(Recorded information Opens)

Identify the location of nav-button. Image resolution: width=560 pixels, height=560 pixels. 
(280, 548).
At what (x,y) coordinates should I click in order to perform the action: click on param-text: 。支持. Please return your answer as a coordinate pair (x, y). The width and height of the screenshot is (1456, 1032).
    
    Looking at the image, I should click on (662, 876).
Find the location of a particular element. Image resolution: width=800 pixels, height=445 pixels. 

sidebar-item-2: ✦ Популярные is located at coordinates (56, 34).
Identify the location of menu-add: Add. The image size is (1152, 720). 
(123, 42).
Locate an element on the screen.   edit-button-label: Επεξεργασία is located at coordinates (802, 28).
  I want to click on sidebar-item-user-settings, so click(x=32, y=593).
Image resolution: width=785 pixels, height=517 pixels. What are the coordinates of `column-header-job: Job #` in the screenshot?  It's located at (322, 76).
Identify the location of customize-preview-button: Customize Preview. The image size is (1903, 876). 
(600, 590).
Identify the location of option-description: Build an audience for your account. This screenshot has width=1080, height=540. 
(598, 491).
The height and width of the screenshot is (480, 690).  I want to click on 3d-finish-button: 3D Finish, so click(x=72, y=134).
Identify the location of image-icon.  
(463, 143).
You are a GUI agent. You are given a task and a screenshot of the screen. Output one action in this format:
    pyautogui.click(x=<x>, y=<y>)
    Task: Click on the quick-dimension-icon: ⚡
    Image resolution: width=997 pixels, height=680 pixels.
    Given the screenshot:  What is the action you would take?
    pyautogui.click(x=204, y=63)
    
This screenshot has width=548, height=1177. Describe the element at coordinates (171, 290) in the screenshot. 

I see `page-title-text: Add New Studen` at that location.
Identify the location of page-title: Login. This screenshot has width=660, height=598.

(Recorded information Closes)

_What this task involves_:
Reproduce all of the material above word for word, keeping every line in its original order.

_Written solution_:
Identify the location of nav-button. Image resolution: width=560 pixels, height=560 pixels. 
(280, 548).
At what (x,y) coordinates should I click in order to perform the action: click on param-text: 。支持. Please return your answer as a coordinate pair (x, y). The width and height of the screenshot is (1456, 1032).
    
    Looking at the image, I should click on (662, 876).
Find the location of a particular element. Image resolution: width=800 pixels, height=445 pixels. 

sidebar-item-2: ✦ Популярные is located at coordinates (56, 34).
Identify the location of menu-add: Add. The image size is (1152, 720). 
(123, 42).
Locate an element on the screen.   edit-button-label: Επεξεργασία is located at coordinates (802, 28).
  I want to click on sidebar-item-user-settings, so click(x=32, y=593).
Image resolution: width=785 pixels, height=517 pixels. What are the coordinates of `column-header-job: Job #` in the screenshot?  It's located at (322, 76).
Identify the location of customize-preview-button: Customize Preview. The image size is (1903, 876). 
(600, 590).
Identify the location of option-description: Build an audience for your account. This screenshot has width=1080, height=540. 
(598, 491).
The height and width of the screenshot is (480, 690).  I want to click on 3d-finish-button: 3D Finish, so click(x=72, y=134).
Identify the location of image-icon.  
(463, 143).
You are a GUI agent. You are given a task and a screenshot of the screen. Output one action in this format:
    pyautogui.click(x=<x>, y=<y>)
    Task: Click on the quick-dimension-icon: ⚡
    Image resolution: width=997 pixels, height=680 pixels.
    Given the screenshot:  What is the action you would take?
    pyautogui.click(x=204, y=63)
    
This screenshot has width=548, height=1177. Describe the element at coordinates (171, 290) in the screenshot. 

I see `page-title-text: Add New Studen` at that location.
Identify the location of page-title: Login. This screenshot has width=660, height=598.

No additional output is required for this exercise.